**What is expected**: Please state how many lines in the records below contain the word "screenshot"; the number alone is the answer.

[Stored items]
-------
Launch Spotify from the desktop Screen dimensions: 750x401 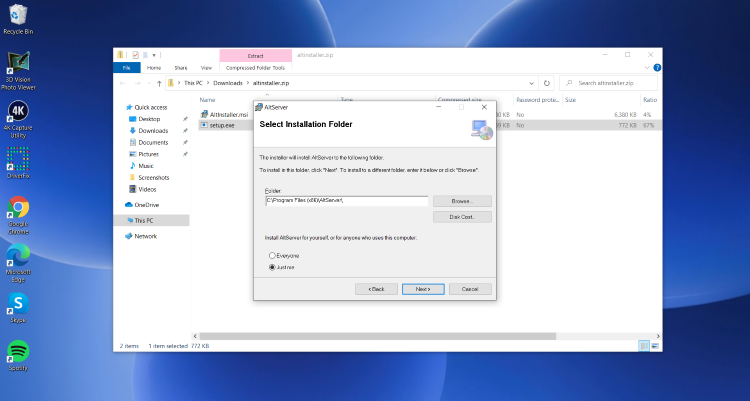point(17,351)
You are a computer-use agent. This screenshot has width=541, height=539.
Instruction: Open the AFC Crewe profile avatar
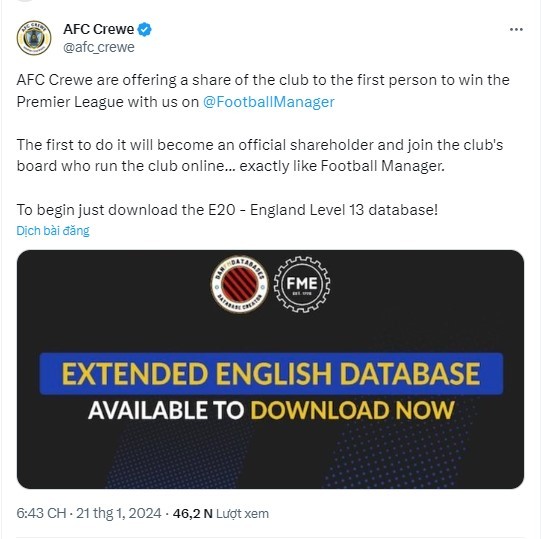34,38
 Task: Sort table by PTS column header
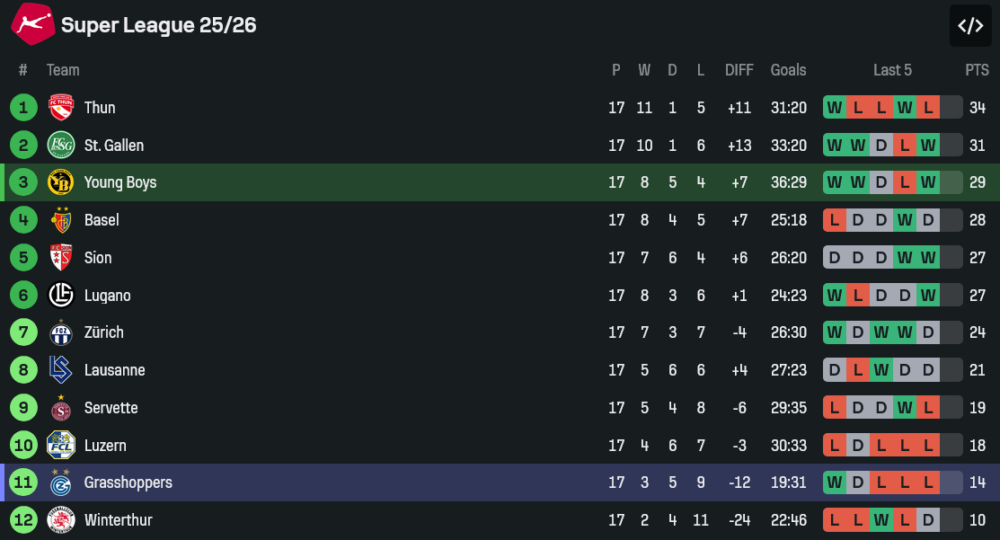[x=976, y=70]
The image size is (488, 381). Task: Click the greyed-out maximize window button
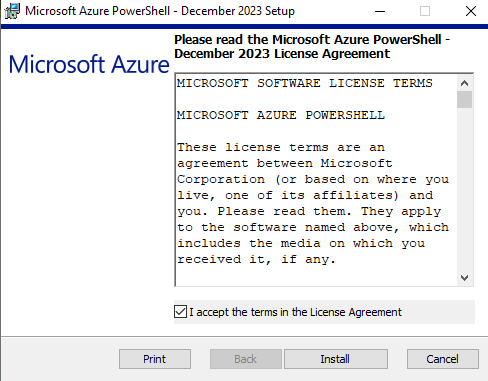pyautogui.click(x=425, y=11)
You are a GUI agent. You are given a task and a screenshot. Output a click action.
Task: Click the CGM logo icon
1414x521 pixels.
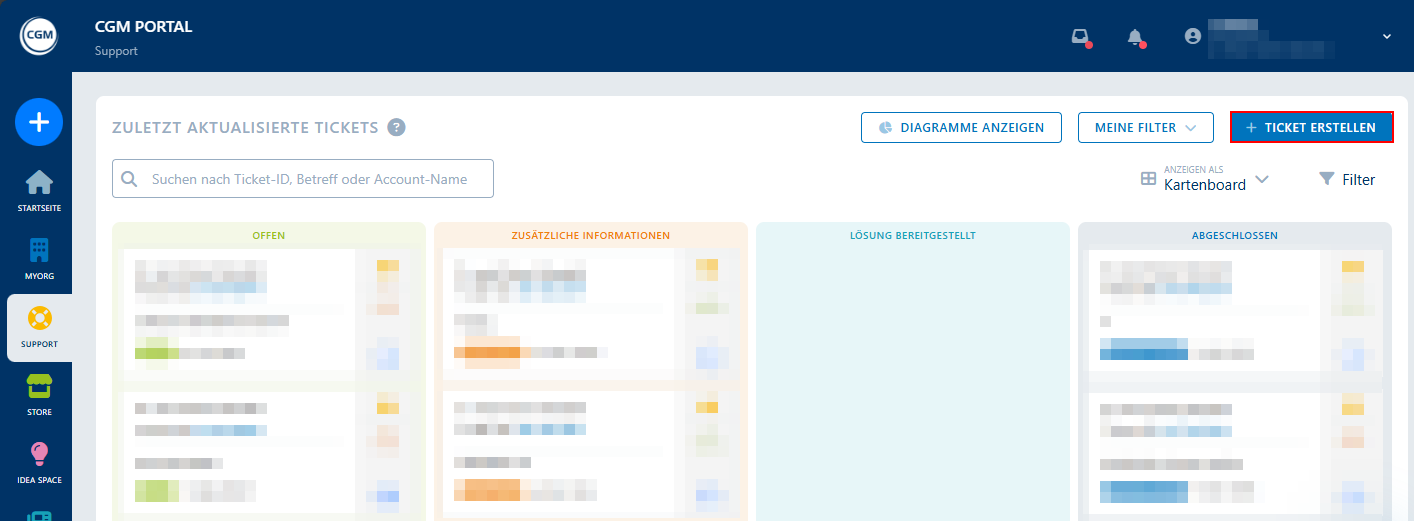pos(39,36)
-------
**Response area**: 2